Local Information

Maltby culvert replacement project helps fish ‘swipe right’

Monday, July 30, 2018 - 11:11

Marqise Allen, communications, 360-440-4699
Dave Lindberg, project engineer, 425-225-8725

Work to improve stream flows will close section SR 524 near SR 9 to all traffic from Aug. 3-5

MALTBY – Dating can be hard, even for local steelhead and salmon. However, they’ll have a much easier time finding love this time next year with the replacement of a culvert underneath State Route 524 this weekend.

Washington Department of Transportation contractor crews from KLB Construction will replace the culvert that channels Great Dane Creek starting the night of Friday, Aug. 3. The work will require a three-day full closure of SR 524/Maltby Road just west of the SR 9 intersection. People may need to adjust their travel plans due to the closure depending on their travel plans.

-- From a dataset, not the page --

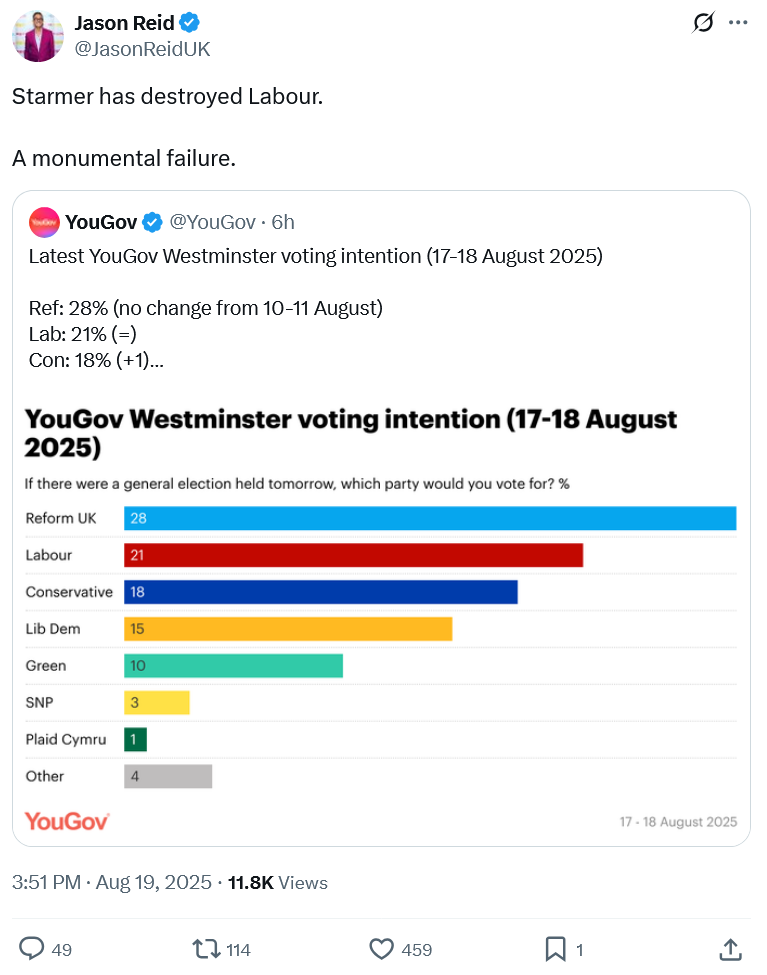767x975 pixels.
Task: Click the Jason Reid display name
Action: tap(122, 23)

“We do a lot to improve our highways for vehicle travel, but maintaining and improving our environment is critical too,” said WSDOT Project Engineer Dave Lindberg. “This project may not shorten your commute, but it will go a long ways towards improving local fish runs. And we want to thank drivers in advance for their patience during the closure.”

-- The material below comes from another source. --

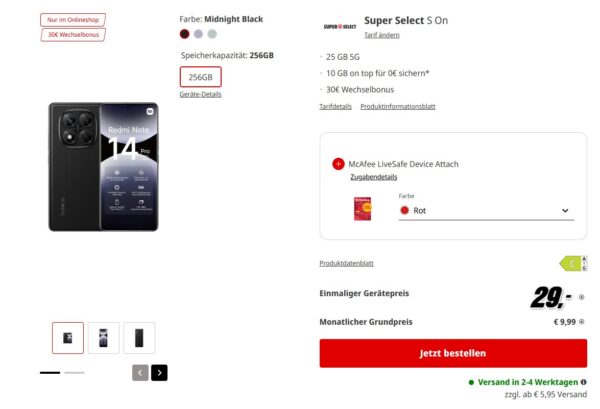Click the Super Select logo
Image resolution: width=600 pixels, height=409 pixels.
(x=344, y=26)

Closure details and detours

The highway will be closed to all traffic from 9 p.m. Friday, Aug. 3 to 5 a.m. Monday, Aug. Aug. 6. A signed detour will help people navigate around the closure using SR 9 and nearby local roads.

Improving fish passage

Replacing the existing narrow culvert with a new 19-by 8-foot culvert will improve stream flows for local salmon and steelhead, opening up more than four and a half miles of new fish spawning habitat. The existing culvert channels water in a way that makes it too shallow or too strong for fish to travel upstream during certain times of the year.

The Great Dane Creek fish passage is one of 1,000 culverts statewide affected by a 2013 U.S. District Court ruling requiring the removal of state-owned culverts that act as a barrier to salmon and steelhead by 2030.

This $1.5 million project is paid for entirely from Connecting Washington funding.